I’m sorry folks but we are all going to have to huddle around the wireless and take in our national side in action away from old Blighty just like we did when Sir Stanley Matthews lacked a knighthood and had the ‘twinkliest’ pair of feet on the planet.

So my plea to the BBC Five Live team who will be out there beyond the ‘Iron Curtain’ is to enter into the spirit of this step back in time.

Alan Green for a start can drop the Irish lilt and take on the character of Harry Enfield’s comic creation Mr Cholmondley-Warner and explain the game in patronising, painstaking detail to sidekick Grayson (who hopefully will be a top pundit like Graham Taylor or Jimmy Armfield).
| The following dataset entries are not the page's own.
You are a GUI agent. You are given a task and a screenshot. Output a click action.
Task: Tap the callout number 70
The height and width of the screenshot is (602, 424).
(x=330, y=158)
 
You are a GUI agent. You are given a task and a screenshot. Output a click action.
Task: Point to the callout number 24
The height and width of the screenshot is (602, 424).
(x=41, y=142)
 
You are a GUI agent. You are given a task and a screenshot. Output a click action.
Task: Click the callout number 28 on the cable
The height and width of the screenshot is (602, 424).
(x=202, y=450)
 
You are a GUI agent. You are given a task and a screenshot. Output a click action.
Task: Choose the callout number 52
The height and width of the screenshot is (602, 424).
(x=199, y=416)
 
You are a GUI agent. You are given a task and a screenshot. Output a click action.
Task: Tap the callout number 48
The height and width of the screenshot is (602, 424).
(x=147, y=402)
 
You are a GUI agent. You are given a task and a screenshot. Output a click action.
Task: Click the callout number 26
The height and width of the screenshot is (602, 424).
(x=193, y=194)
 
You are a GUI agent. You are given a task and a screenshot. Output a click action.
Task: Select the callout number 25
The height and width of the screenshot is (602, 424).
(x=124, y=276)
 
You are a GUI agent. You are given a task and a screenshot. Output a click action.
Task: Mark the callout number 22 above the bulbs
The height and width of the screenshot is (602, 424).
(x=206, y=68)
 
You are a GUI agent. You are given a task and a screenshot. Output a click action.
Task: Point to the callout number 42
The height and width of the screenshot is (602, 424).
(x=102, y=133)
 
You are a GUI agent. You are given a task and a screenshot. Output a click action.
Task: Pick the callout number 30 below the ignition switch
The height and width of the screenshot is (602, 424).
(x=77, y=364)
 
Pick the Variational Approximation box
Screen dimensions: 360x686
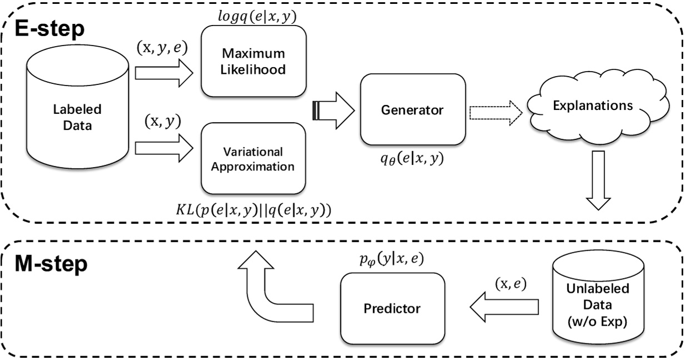[253, 158]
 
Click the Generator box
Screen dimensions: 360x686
[412, 110]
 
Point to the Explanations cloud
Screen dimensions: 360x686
[595, 104]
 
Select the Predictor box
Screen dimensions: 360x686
[392, 308]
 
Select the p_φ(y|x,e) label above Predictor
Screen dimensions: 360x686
[392, 260]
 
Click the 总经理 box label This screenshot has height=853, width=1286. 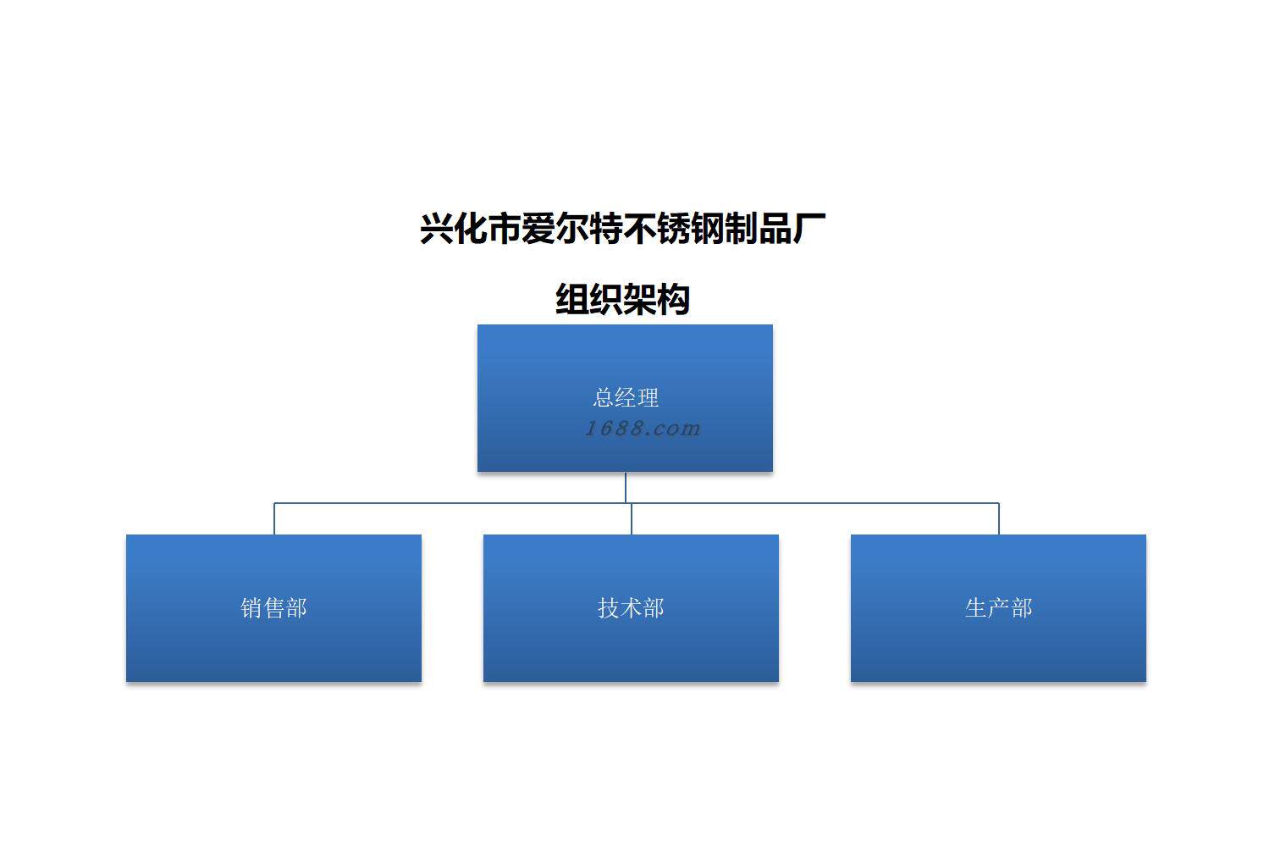tap(626, 397)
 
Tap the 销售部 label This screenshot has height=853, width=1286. tap(273, 607)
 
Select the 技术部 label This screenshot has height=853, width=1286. tap(631, 607)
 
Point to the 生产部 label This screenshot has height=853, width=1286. tap(998, 607)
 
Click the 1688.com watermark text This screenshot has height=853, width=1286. tap(643, 428)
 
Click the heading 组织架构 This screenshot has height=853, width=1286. tap(622, 299)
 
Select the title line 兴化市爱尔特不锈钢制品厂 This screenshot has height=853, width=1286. tap(622, 229)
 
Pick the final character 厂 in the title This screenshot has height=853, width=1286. tap(810, 229)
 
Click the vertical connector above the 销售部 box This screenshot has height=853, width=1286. tap(274, 518)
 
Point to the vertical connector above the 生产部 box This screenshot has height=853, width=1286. tap(999, 518)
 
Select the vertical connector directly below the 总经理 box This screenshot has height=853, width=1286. tap(626, 487)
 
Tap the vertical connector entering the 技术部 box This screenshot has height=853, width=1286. tap(632, 518)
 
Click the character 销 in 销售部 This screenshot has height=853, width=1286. tap(251, 607)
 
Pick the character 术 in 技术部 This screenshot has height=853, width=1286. tap(631, 607)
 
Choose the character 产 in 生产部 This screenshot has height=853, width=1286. tap(998, 607)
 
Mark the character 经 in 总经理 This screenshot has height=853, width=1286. tap(626, 397)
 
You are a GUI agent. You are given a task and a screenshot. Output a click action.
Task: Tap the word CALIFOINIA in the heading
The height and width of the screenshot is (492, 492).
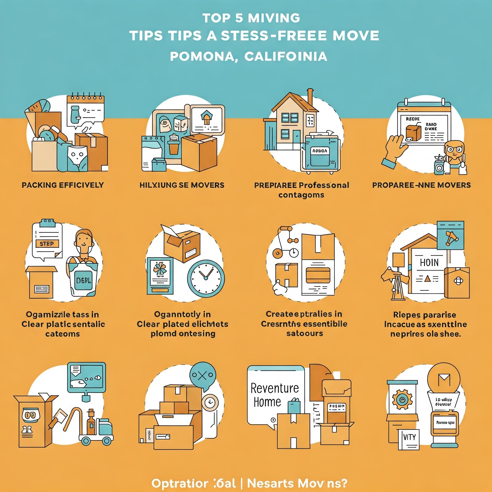coord(286,56)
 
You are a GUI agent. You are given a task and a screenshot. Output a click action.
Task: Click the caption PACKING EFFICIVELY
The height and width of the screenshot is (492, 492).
coord(63,185)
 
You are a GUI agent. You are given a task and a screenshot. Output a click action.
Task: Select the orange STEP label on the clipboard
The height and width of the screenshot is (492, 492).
coord(47,244)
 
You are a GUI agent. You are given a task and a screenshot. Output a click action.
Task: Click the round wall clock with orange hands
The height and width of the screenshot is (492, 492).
coord(206,278)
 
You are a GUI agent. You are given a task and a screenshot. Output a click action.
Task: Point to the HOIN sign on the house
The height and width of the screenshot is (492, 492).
coord(429,263)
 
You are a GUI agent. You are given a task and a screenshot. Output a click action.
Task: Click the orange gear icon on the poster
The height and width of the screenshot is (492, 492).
coord(402,400)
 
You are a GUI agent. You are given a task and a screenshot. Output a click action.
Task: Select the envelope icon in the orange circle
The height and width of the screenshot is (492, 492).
coord(444,380)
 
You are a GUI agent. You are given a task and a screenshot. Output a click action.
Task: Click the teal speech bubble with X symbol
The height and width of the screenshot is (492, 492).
coord(203,376)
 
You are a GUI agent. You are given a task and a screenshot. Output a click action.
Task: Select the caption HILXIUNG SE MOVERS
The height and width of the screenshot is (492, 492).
coord(182,185)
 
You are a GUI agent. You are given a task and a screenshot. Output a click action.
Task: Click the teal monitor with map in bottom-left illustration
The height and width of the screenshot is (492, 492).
coord(86,377)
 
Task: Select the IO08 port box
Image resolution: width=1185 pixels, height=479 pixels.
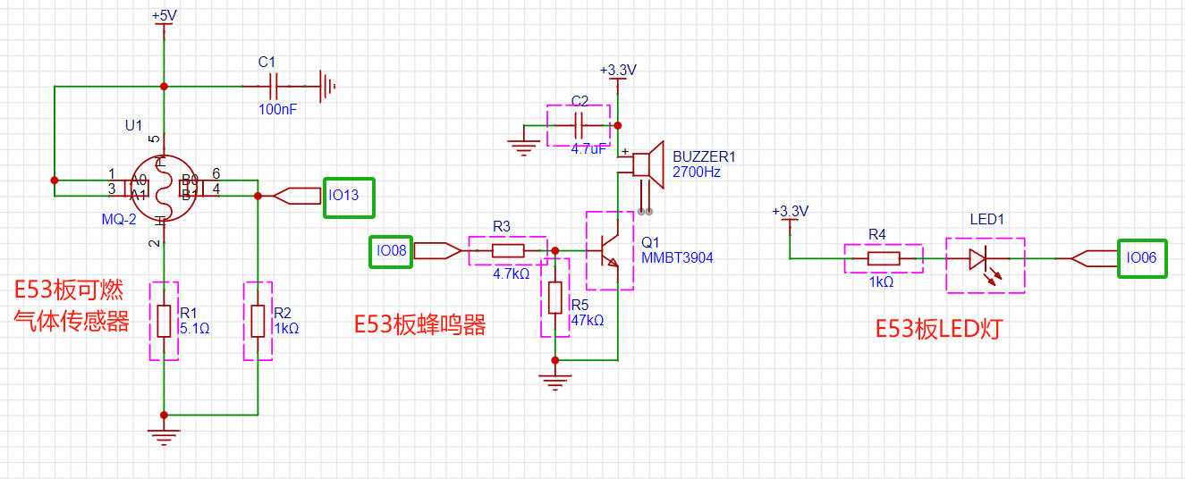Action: (392, 251)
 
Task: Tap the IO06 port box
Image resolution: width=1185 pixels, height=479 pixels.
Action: (1141, 258)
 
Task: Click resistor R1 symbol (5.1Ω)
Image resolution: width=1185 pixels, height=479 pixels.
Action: (164, 321)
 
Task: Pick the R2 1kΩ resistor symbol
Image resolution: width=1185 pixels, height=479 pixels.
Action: (258, 321)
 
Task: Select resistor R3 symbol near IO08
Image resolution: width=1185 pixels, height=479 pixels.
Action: (507, 251)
Also they could probably bring back the voice in the background that calmly delivers the phrase ‘E3’ or ‘A2’ as they used to when a grid was printed in the Radio Times to show what area of the pitch the ball was in (though I’m led to believe trying to play battleships while listening to the match could cause significant confusion).

So thank you to Setanta and ‘big money’ television (where money seems to be the only issue) for allowing us to start using our minds and having to imagine just what is happening on the pitch.

I for one will be bedecked in my tweeds, leaning on the mantlepiece, smoking a pipe and listening to the Bakelite hoping that those fine chaps such as Steven Gerrard and Rio (where on earth do they get these names these days!) Ferdinand can get the better of those Cossack types.